### To do:
Below are the records; locate each line with the word "Given" and copy it.

Dataset entries
== Segment start ==
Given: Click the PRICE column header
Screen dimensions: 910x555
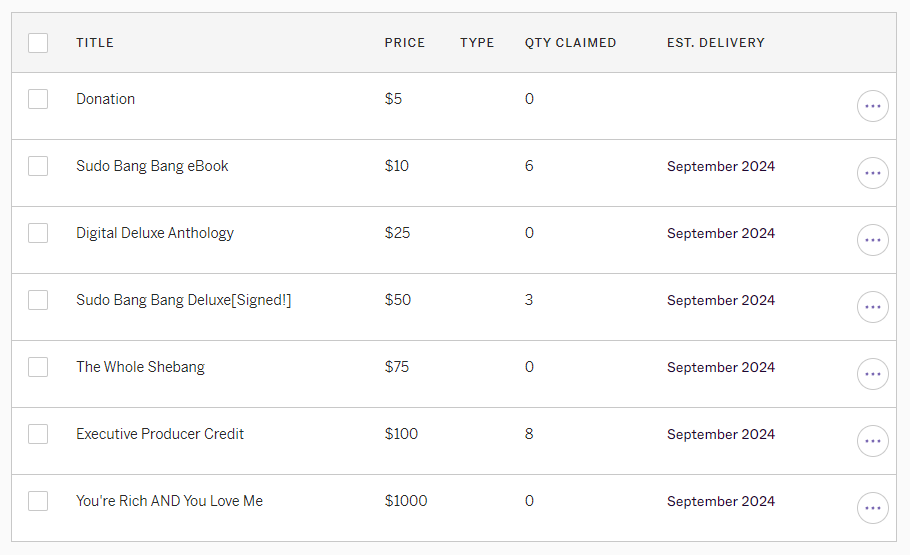Looking at the screenshot, I should [405, 43].
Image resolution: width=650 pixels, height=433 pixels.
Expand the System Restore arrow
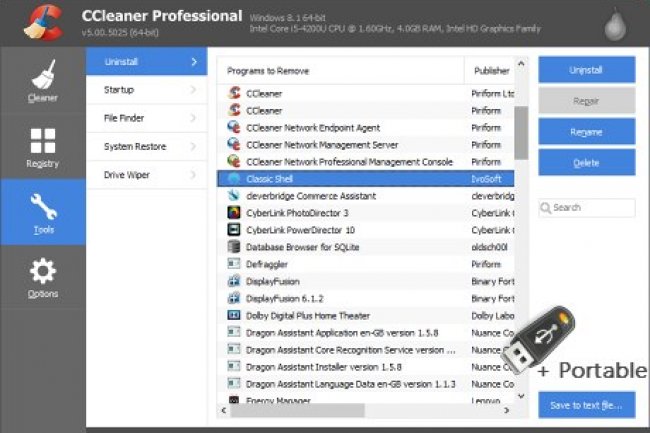[193, 146]
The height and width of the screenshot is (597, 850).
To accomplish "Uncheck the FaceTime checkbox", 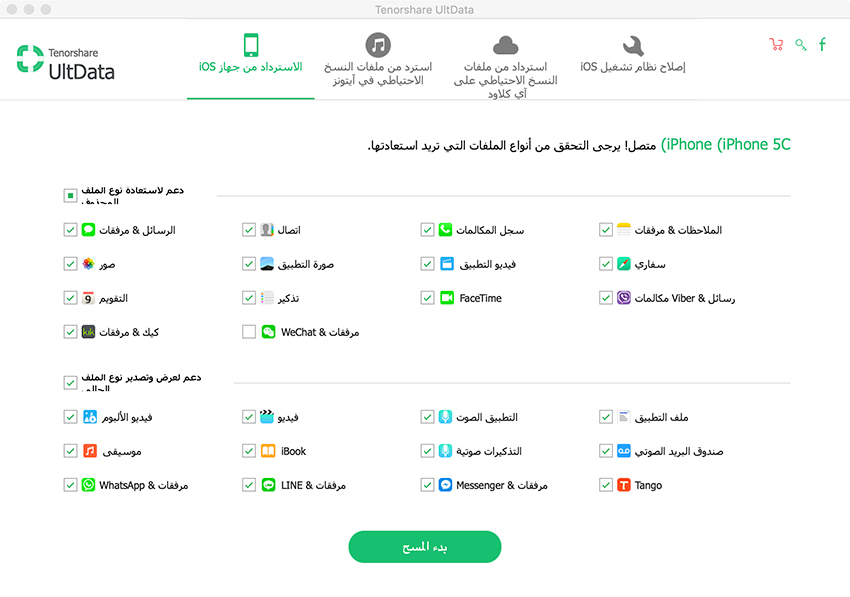I will [x=427, y=298].
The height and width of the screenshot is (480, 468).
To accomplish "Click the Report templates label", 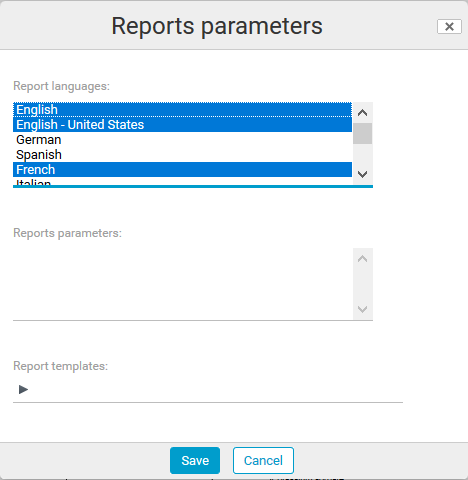I will point(61,366).
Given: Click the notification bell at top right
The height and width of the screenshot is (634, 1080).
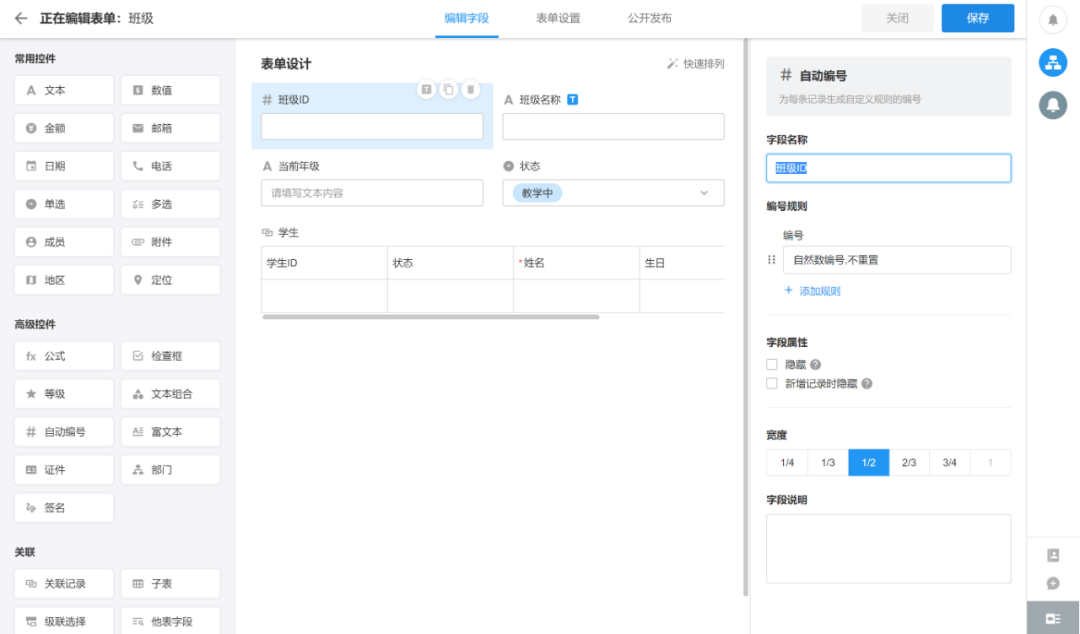Looking at the screenshot, I should [x=1052, y=18].
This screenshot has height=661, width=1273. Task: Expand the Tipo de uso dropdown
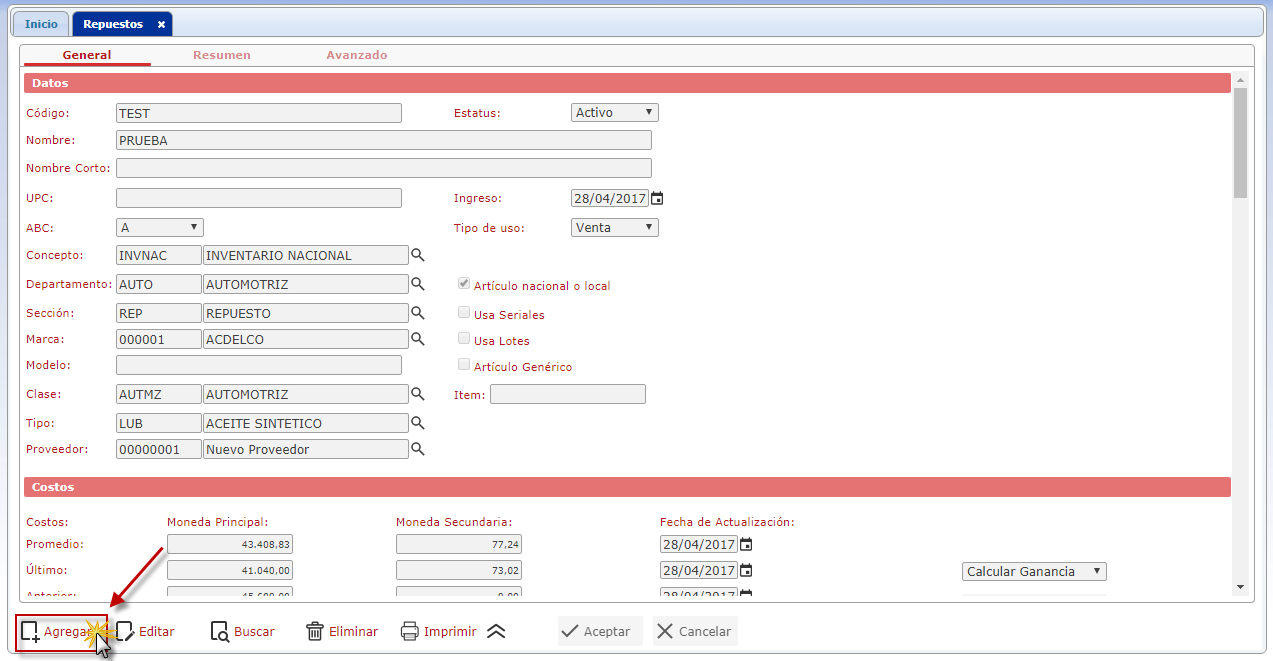coord(614,227)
== Segment end ==
### Finished task:
Given: Click the PRICE column header
Given: Click the notification bell at top right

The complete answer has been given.